◆ **What is expected**
The answer consists of the lines from the line holding "Delete the cc42861129d98c31e3c85" through the last line of the entries, retyped exactly, and nothing else. No pictures belong in it.

Entries taken from a collection:
┄┄┄┄┄┄┄┄┄┄

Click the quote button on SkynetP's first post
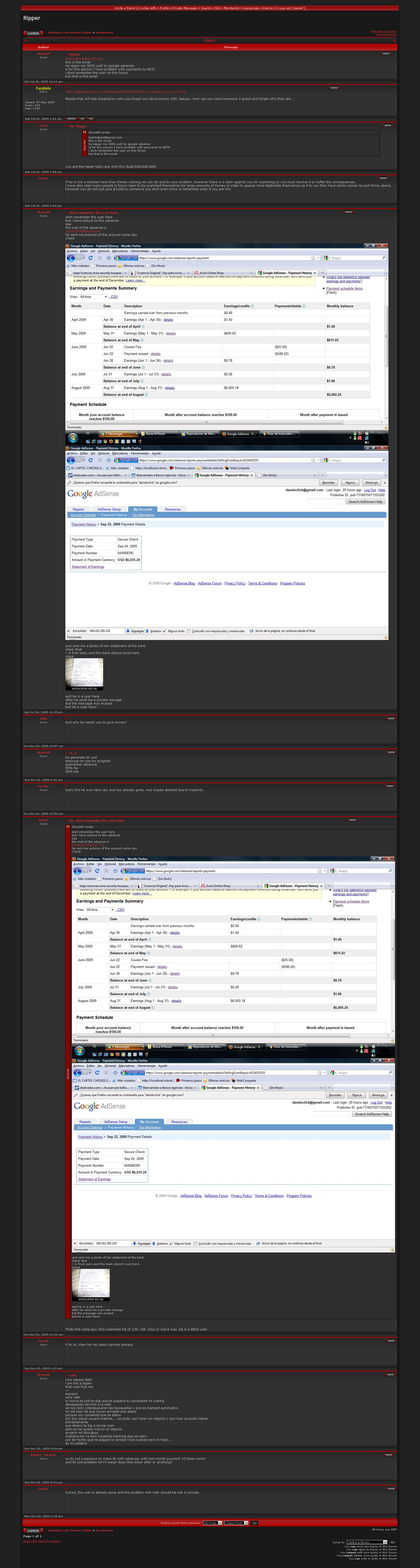Screen dimensions: 420x1568 (x=385, y=53)
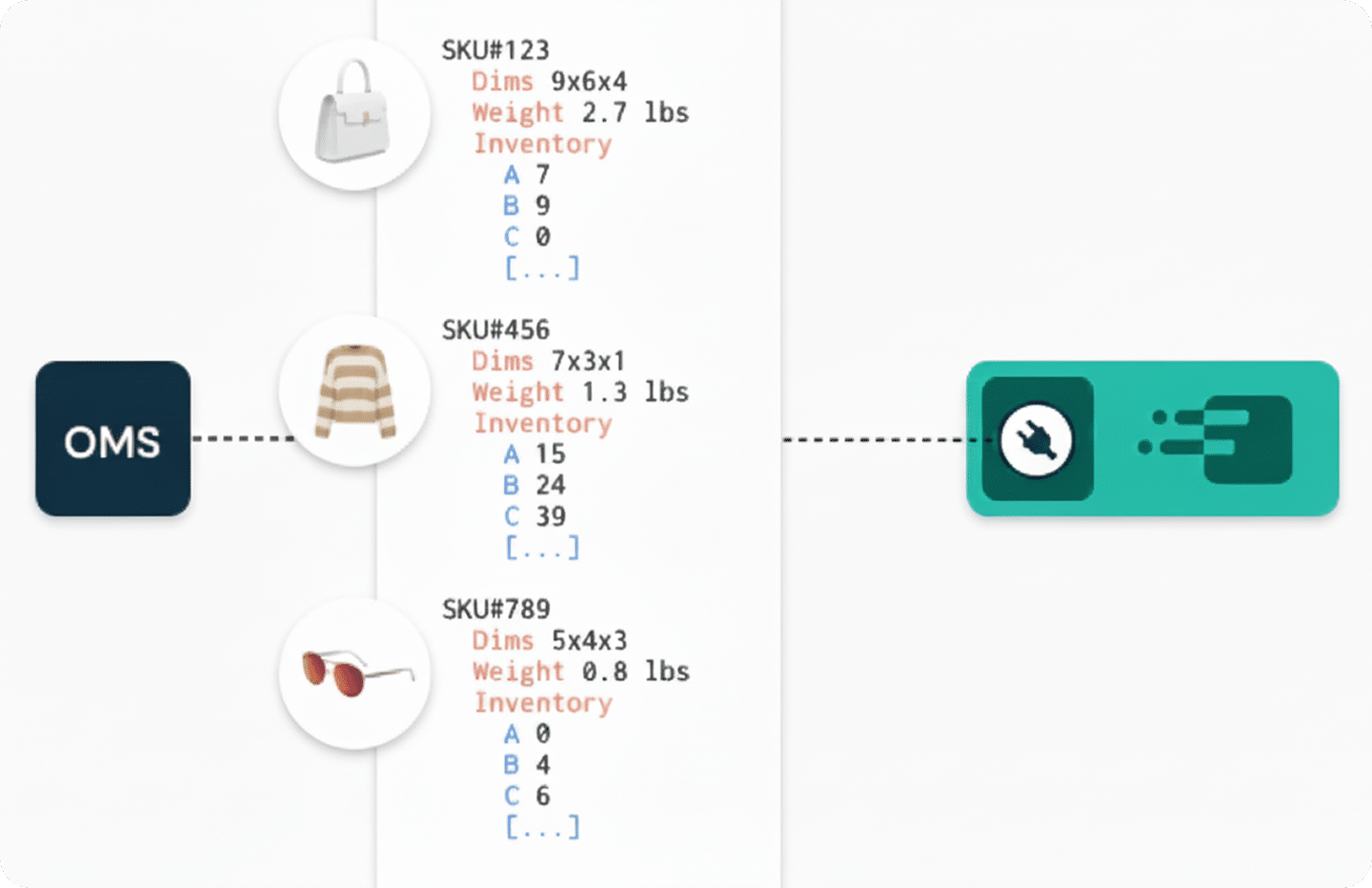Expand the truncated inventory list under SKU#123
The height and width of the screenshot is (888, 1372).
click(542, 269)
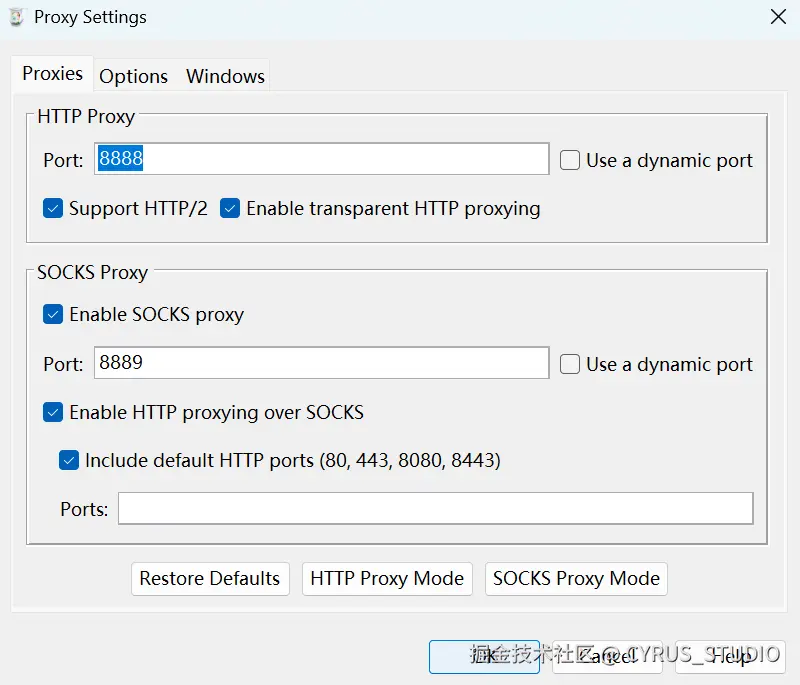Click the Charles app icon in title bar
Image resolution: width=800 pixels, height=685 pixels.
coord(16,17)
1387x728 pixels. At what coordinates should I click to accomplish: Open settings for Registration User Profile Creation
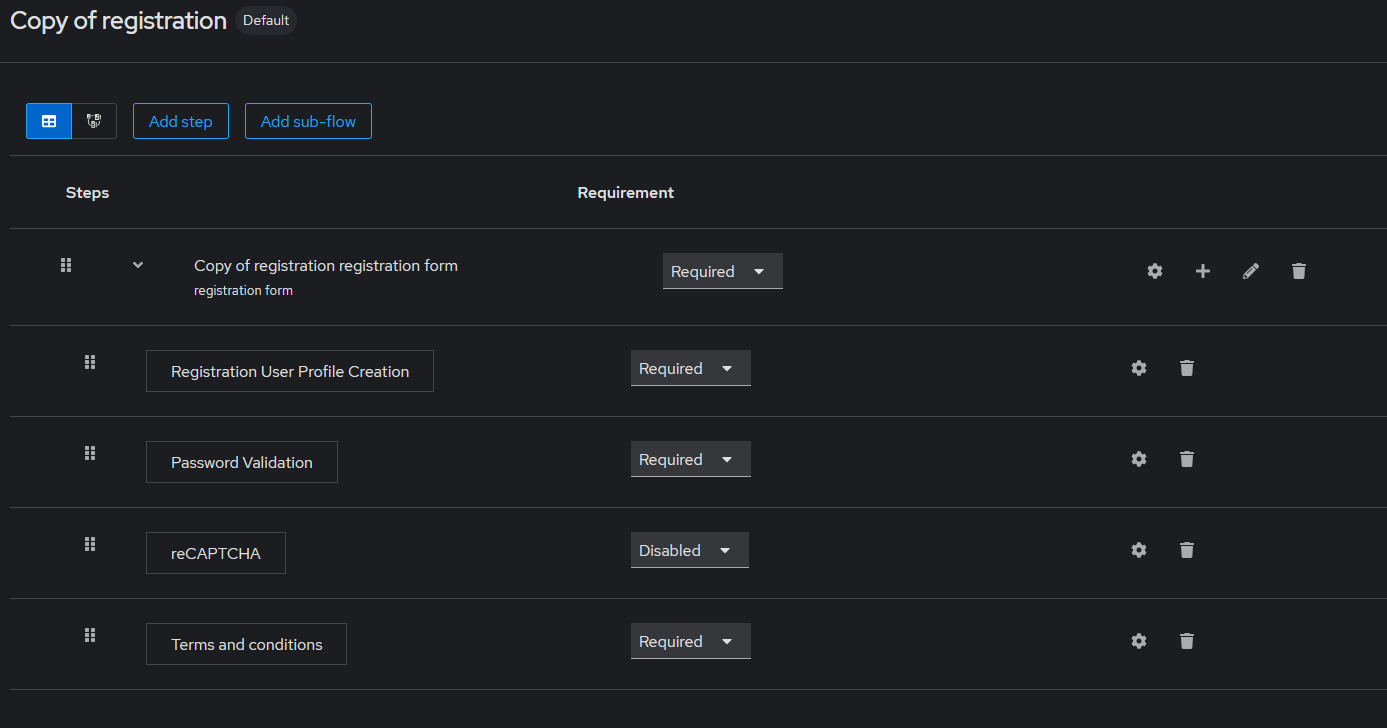(1138, 368)
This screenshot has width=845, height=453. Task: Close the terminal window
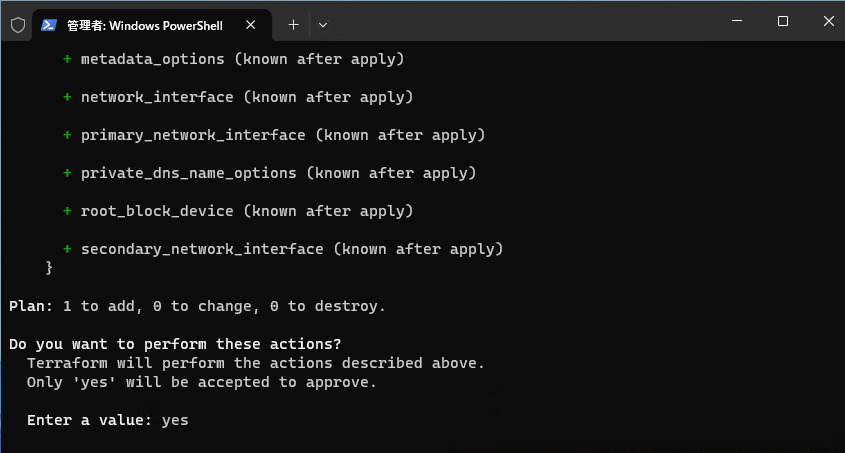click(x=826, y=21)
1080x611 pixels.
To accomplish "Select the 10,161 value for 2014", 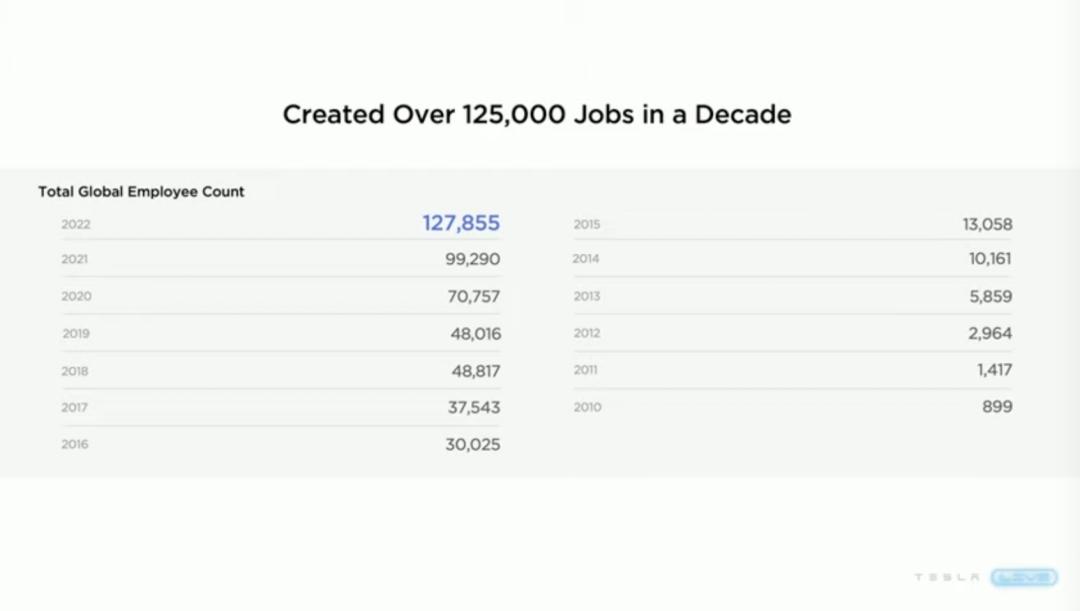I will pos(990,259).
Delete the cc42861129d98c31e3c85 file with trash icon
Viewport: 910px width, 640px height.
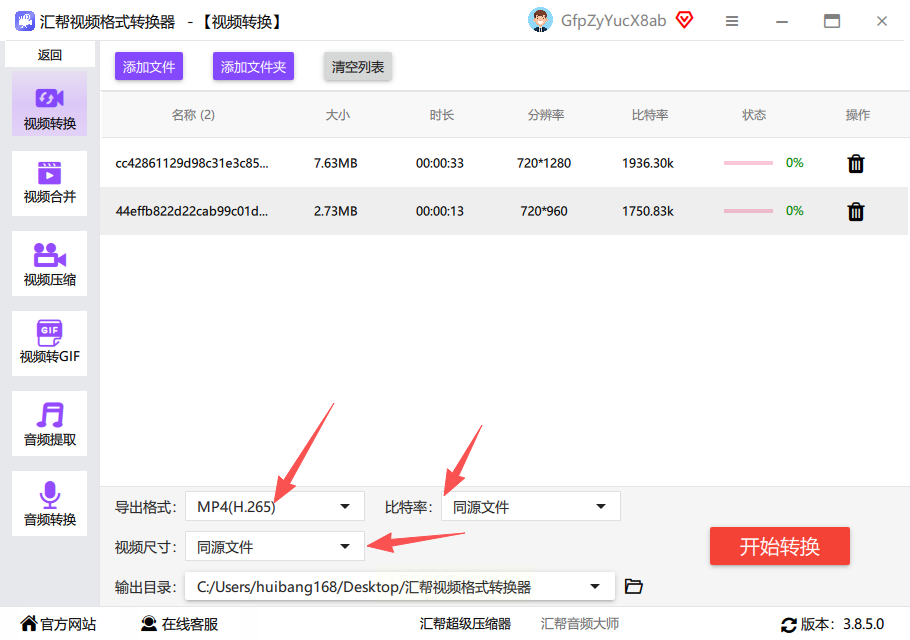pos(855,164)
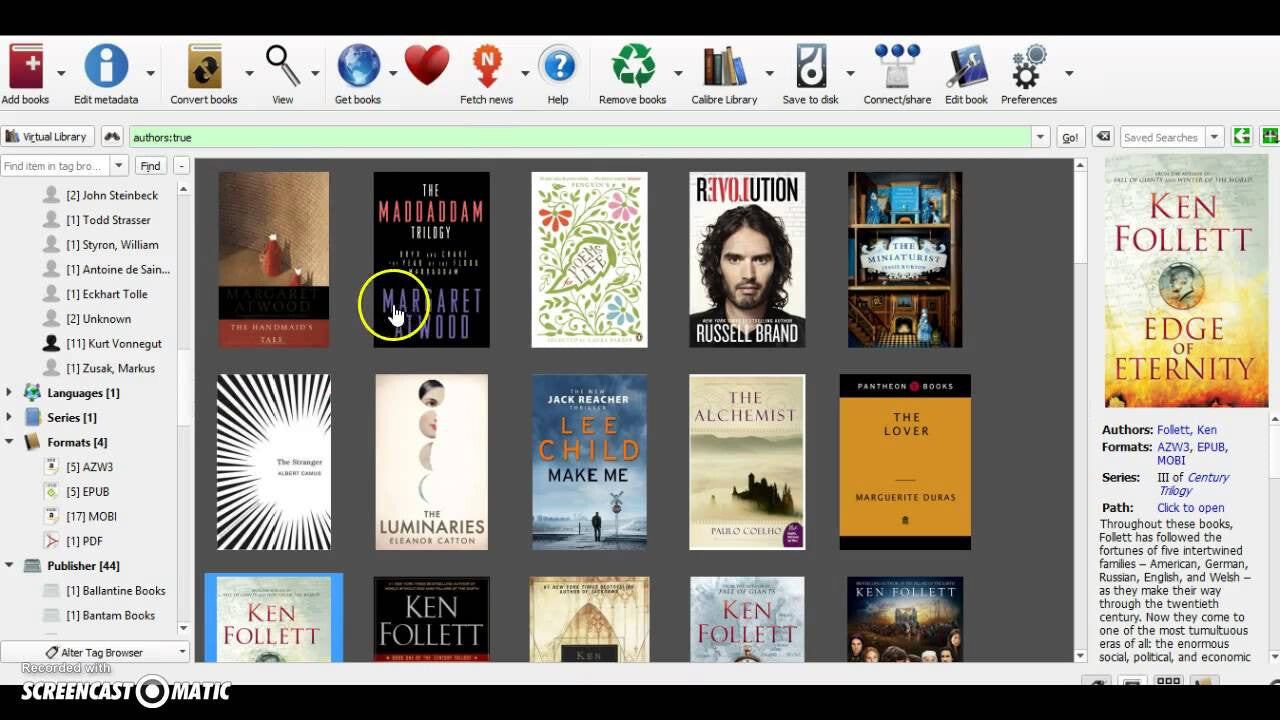The width and height of the screenshot is (1280, 720).
Task: Open the Virtual Library selector
Action: click(47, 136)
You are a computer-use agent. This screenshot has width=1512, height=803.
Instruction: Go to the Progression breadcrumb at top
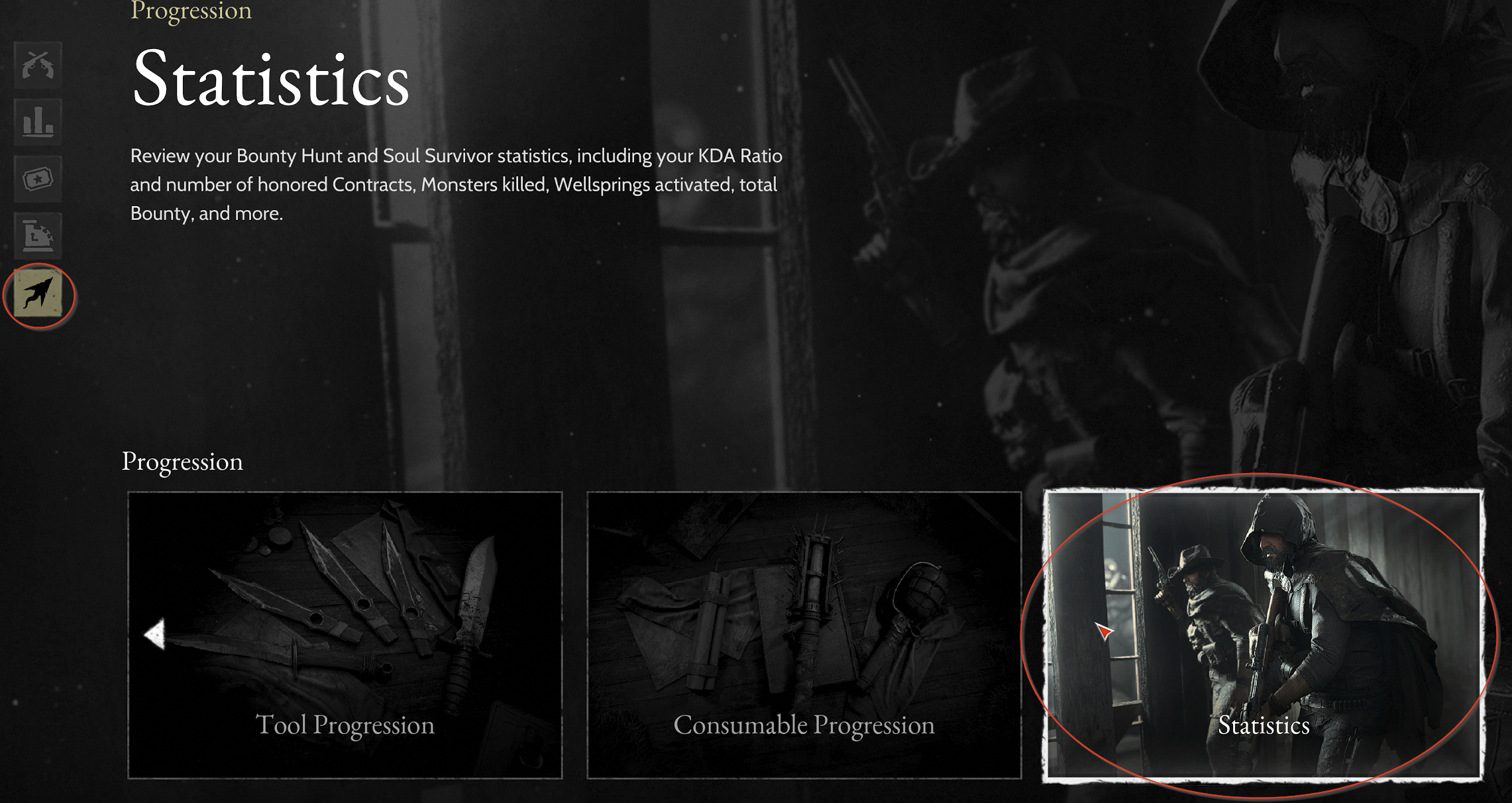(191, 11)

┄┄┄┄┄┄┄┄┄┄

◆ **Exercise result**
Delete the cc42861129d98c31e3c85 file with trash icon
Viewport: 910px width, 640px height.
pos(855,164)
The width and height of the screenshot is (1280, 720).
Task: Open the Virtual Library selector
Action: click(47, 136)
You are a computer-use agent. This screenshot has width=1512, height=803.
Instruction: Go to the Progression breadcrumb at top
(191, 11)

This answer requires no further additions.